Qualitative results: (a) images from domains D\(_d\), segmentations predicted by (b) N\(_{123}^{bn}\), bn\(_{k^*}\), (c) N\(_{123,k^*\rightarrow d}^{bn}\), bn\(_d\), (d) N\(_{d}\) and (e) ground truth annotations, with {d, \(k^*\)} as {4, 3} (top) and {5, 2} (bottom).

4 Conclusion

In this article, we presented a lifelong multi-domain learning approach to learn a segmentation CNN that can be used for related MR modalities and across scanners/protocols.
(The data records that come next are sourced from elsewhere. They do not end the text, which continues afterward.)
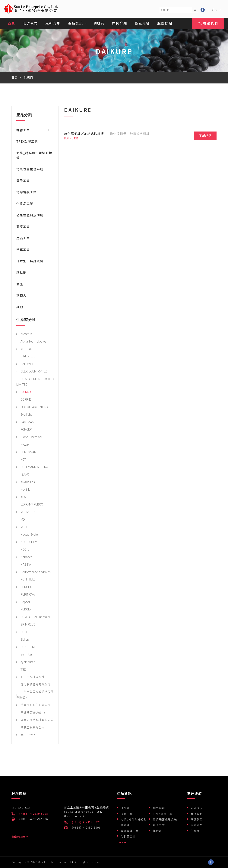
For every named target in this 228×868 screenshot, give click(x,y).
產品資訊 (75, 23)
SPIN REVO (26, 625)
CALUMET (25, 365)
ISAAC (23, 475)
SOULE (23, 633)
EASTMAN (25, 423)
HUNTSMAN (26, 453)
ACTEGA (24, 350)
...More (121, 842)
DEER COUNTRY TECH (33, 372)
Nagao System (28, 535)
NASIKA (24, 565)
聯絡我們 (208, 23)
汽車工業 (23, 251)
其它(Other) (26, 736)
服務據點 (165, 23)
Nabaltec (25, 558)
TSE (21, 670)
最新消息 (53, 23)
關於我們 (30, 23)
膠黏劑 (22, 274)
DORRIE (24, 401)
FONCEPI (25, 431)
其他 (20, 308)
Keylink (23, 490)
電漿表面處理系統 (30, 170)
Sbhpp (23, 641)
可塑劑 (125, 808)
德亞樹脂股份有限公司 (33, 706)
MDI (21, 520)
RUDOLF (24, 611)
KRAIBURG (26, 483)
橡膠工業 (126, 814)
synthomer (26, 663)
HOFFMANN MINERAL (33, 468)
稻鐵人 (22, 297)
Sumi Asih (25, 655)
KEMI (22, 498)
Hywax (23, 445)
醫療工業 (23, 227)
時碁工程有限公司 (31, 728)
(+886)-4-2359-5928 (34, 813)
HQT (21, 461)
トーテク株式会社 (31, 678)
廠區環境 (142, 23)
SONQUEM (26, 648)
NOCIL (23, 551)
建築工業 (23, 239)
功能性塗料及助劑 (30, 216)
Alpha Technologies (31, 342)
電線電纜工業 (27, 193)
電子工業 (23, 182)
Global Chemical (29, 438)
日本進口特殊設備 (30, 262)
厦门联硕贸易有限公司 (33, 685)
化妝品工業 (25, 205)
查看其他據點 (20, 837)
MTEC (22, 528)
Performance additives (33, 573)
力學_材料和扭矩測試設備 (134, 823)
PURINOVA (26, 595)
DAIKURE (25, 393)
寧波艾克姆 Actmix (31, 713)
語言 (216, 10)
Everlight (24, 415)
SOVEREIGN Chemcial (33, 618)
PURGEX (24, 588)
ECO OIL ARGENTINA (32, 408)
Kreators (24, 335)
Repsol (23, 603)
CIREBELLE (26, 358)
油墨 (20, 285)
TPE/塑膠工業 (27, 143)
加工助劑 (159, 808)
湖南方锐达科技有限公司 (35, 721)
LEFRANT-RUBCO (30, 505)
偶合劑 (157, 831)
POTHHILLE (26, 581)
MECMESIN (26, 513)
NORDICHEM (27, 543)
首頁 (11, 23)
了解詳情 (205, 136)
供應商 (99, 23)
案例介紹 (119, 23)
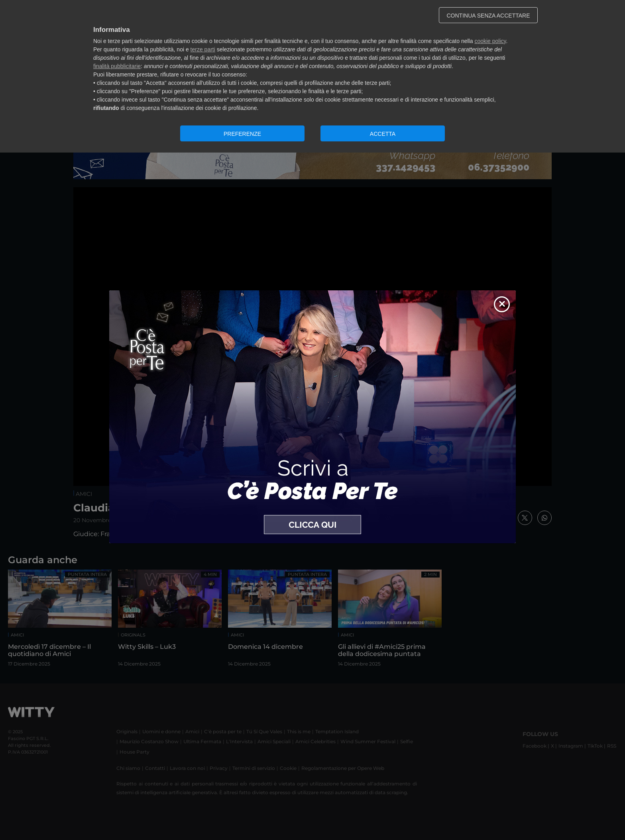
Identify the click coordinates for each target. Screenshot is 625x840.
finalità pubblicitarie (117, 66)
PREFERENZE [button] (242, 134)
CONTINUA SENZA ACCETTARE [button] (488, 16)
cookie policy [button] (490, 41)
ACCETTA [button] (383, 134)
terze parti (203, 49)
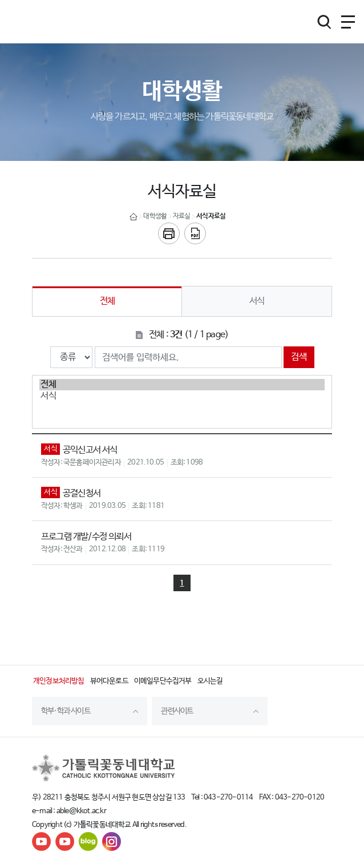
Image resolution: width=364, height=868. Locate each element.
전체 (107, 301)
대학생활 (155, 216)
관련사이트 (177, 711)
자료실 (181, 216)
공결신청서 (82, 493)
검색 (299, 357)
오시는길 (210, 681)
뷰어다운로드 (109, 681)
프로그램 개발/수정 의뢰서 (86, 536)
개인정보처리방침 (59, 681)
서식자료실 (211, 216)
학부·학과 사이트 (66, 711)
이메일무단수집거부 (163, 681)
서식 (257, 301)
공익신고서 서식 (90, 450)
Further, it can be adapted to new scanners or protocols with only a few labelled images and without degrading performance on the previous scanners. This was achieved by learning batch normalization parameters for each scanner, while sharing the convolutional filters between all scanners. In future work, we intend to investigate the possibility of extending this approach to MR modalities that were not present during the initial training.

To the best of our knowledge, this is the first work to tackle the lifelong machine learning problem for CNNs in the context of medical image analysis. We believe that this may set an important precedent for more research in this vein to handle data distribution changes which are ubiquitous in clinical data.